L'incendie a "dépassé toutes les limites possibles et imaginables", constate Mar Nicolás, maire de la petite ville voisine de Brunete, qui accueille une centaine de personnes évacuées.

"La priorité" est "de sauver des vies", souligne-t-elle, mais l'édile ne cache pas son inquiétude face à "l'immense catastrophe naturelle que tout cela est en train de provoquer".

Dans le gymnase de Villaviciosa de Odón, des bénévoles tentent d'occuper des enfants avec des jeux et des coloriages, et d'autres distribuent des repas, après une nuit passée sur les lits de camp.

Les bénévoles "s'occupent bien de nous, on nous a donné des couvertures, de quoi nous doucher", détaille Elvira Menéndez.

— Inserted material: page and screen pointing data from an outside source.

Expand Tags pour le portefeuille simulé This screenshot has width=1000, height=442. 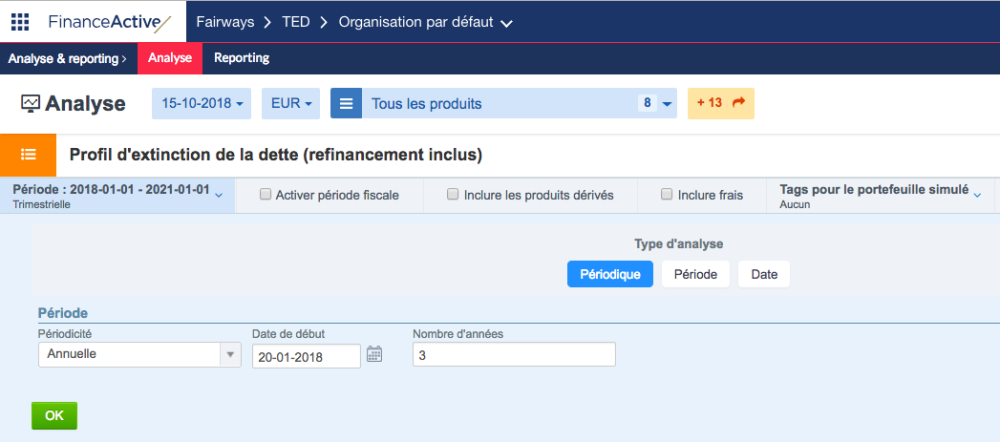click(x=880, y=195)
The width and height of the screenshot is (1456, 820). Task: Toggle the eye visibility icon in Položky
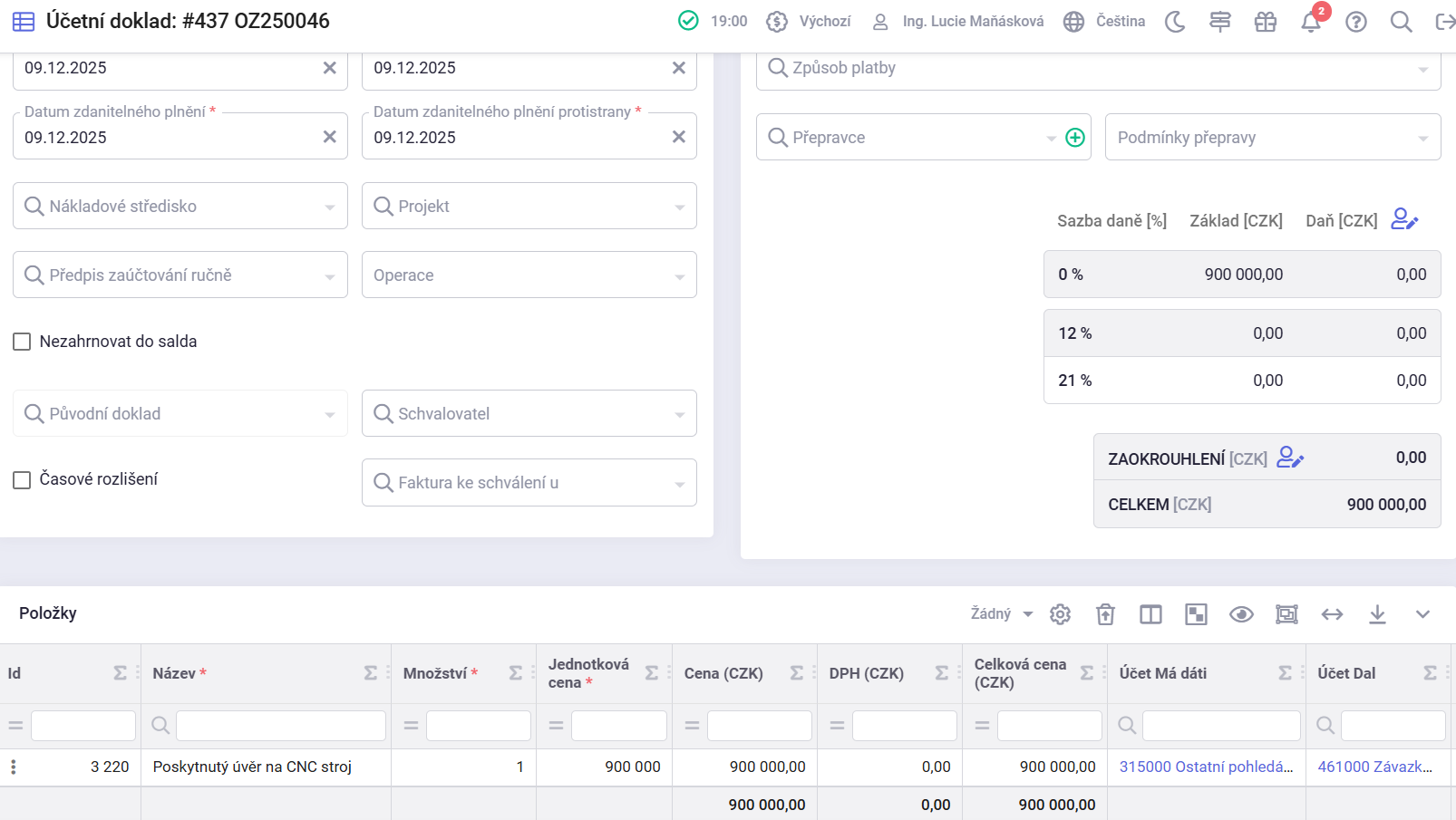[1241, 614]

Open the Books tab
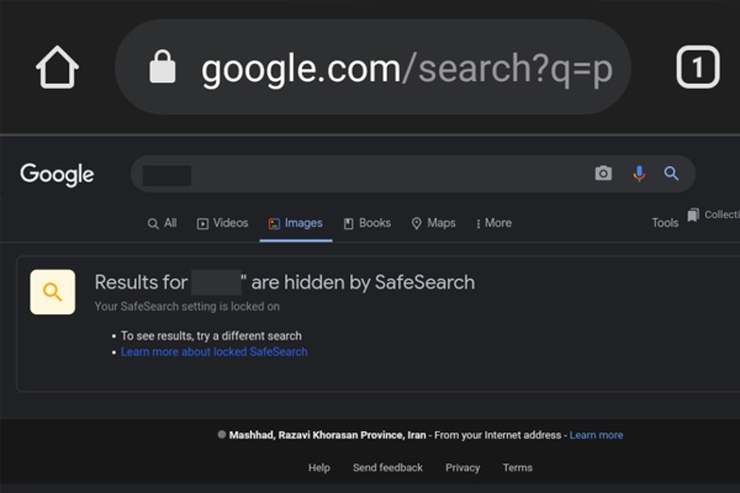point(367,223)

"J'ai 80 ans et je n'ai jamais vu ça!", s'exclame-t-elle, avant de confier avoir eu très peur de voir brûler toute sa "vie".

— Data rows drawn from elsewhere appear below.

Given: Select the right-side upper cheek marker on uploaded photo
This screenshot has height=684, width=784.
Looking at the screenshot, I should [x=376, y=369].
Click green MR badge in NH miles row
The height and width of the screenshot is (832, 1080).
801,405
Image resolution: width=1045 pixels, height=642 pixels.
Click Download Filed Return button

Samedi, le feu avait déjà ravagé plus de 25.000 hectares, et 60.000 personnes ont dû être évacuées, selon le ministère de l'Intérieur.

Victoria Hurtado, auxiliaire de vie de 61 ans, a elle aussi dû fuir Chapinería, avec le vieil homme malade dont elle s'occupe au quotidien.

Tous deux n'ont eu le temps que de prendre un petit sac chacun, contenant quelques vêtements et des médicaments.

"Ils nous ont accueillis à bras ouverts" dit-elle à l'AFP, inquiète toutefois de ne pas savoir quand elle pourra rentrer chez elle.

Mais elle reste optimiste pour les prochains jours "car les pompiers travaillent nuit et jour pour éteindre le feu".

- Des brebis et des moutons -

Ces violents incendies, qui ravagent la France et l'Espagne, sont la conséquence de forêts et végétations rendues plus inflammables par la sécheresse et les vagues de chaleur exceptionnelles qui se sont succédé depuis juin en Europe de l'Ouest.

Antonio-Luis Rodriguez a passé la nuit dans le gymnase de Villaviciosa de Odón avec son fils.

Parti avec seulement les vêtements qu'il portait, il est rongé d'inquiétude pour sa chienne restée dans la ferme qu'il possède en bordure du village de San Martín de Valdeiglesias, lui aussi évacué.

"Très affecté" par le drame et encore sous le choc, cet homme de 48 ans ne mâche pas ses mots contre les autorités, qui n'ont selon lui pas suffisamment débroussaillé la campagne environnante.

"Il a beaucoup plu cet hiver, les pâturages étaient très hauts", explique Antonio-Luis.

Il regrette aussi que de nombreuses exploitations agricoles soient à l'abandon en Espagne.

Résultat, les champs en friche sont "un état déplorable et au moindre truc qui brûle, ça prend comme une traînée de poudre".

Lui avait mis des brebis dans ses champs "quand les herbes étaient hautes" pour qu'elles nettoient la végétation.

Grâce à l'action des animaux, il pense que sa ferme est encore debout mais sait que "les parcelles tout autour ont été carbonisées".

Il en est convaincu, laisser plus de troupeaux de chèvres et moutons dans les montagnes "aiderait vraiment beaucoup" à maîtriser les incendies.